Dr. Josiah Camillis Massie, physician, Confederate officer, and planter, was born in Winchester, Virginia, to Josiah Massie, Sr., and Elizabeth (Ball) Massie in 1816. Massie migrated to Texas before 1850, arriving first in Anderson, in Grimes County. He lived for a time in Fort Bend County, before settling in Harris County, where he bought a plantation east of Houston. In 1854 Massie wrote and published, A Treatise on the Eclectic Southern Practice of Medicine, published in Philadelphia, to introduce physicians to the practice of medicine on the frontier. Active in Democratic politics in Harris County, Massie withdrew from a race for the state legislature in 1858 in favor of a position teaching medicine. He reportedly married three times; his first two marriages involved the Dixon family in Mississippi. According to some genealogical sources, he married Mrs. Harriet Dixon in Hinds County or in Copiah County in Mississippi and subsequently married her daughter, Louisa Matilda Dixon, with whom he had a daughter. In 1851 Massie, a widower, married Messiniah Elizabeth (Sessums) Conger in Houston. They had two children.

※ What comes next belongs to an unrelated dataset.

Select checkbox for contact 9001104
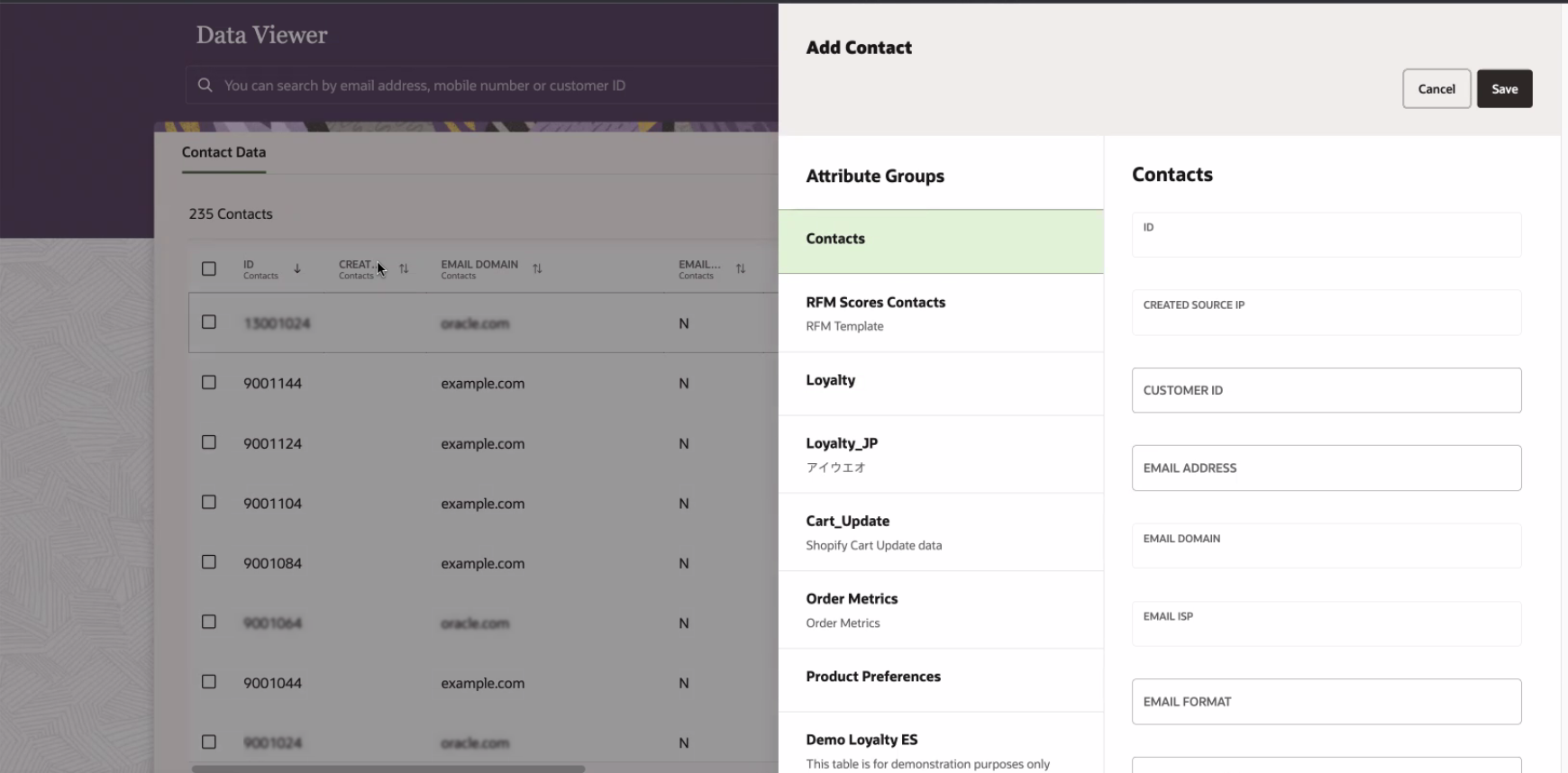 click(x=209, y=502)
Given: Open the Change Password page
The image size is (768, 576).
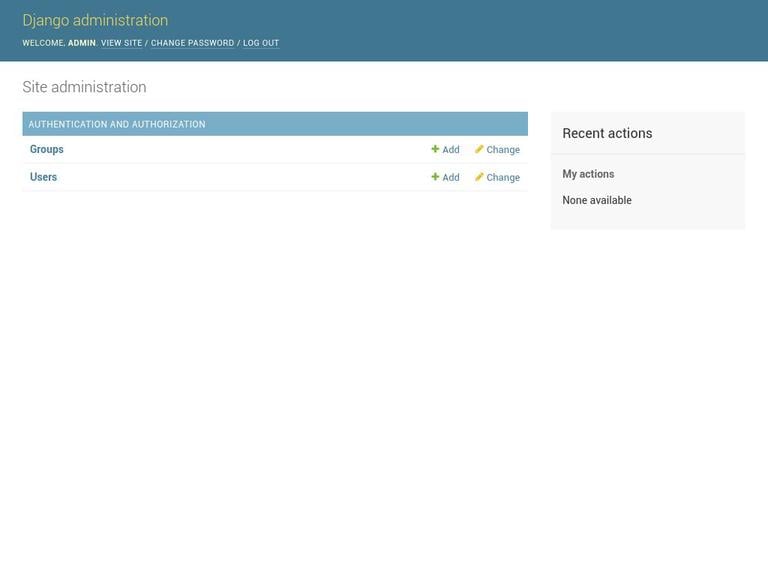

On November 11, 1861, Massie was mustered into service with the Confederate Army as a lieutenant colonel of a six-month regiment created for the defense of Galveston. The Ninth Texas Infantry "Nichols's" (also called "Massie's" or "Tate's") Regiment remained in place near Galveston and was not involved in any engagements before it was mustered out on April 17, 1862. Although many of the regiment's soldiers went on to become members of Waul's Texas Legion, Massie's service ended with the decommissioning of his regiment.
Following the war, Dr. Massie continued to practice medicine and manage his business concerns in Galveston and his plantation in Harris County, at the confluence of Buffalo Bayou and Greens Bayou. He died on his plantation outside of Houston in 1879.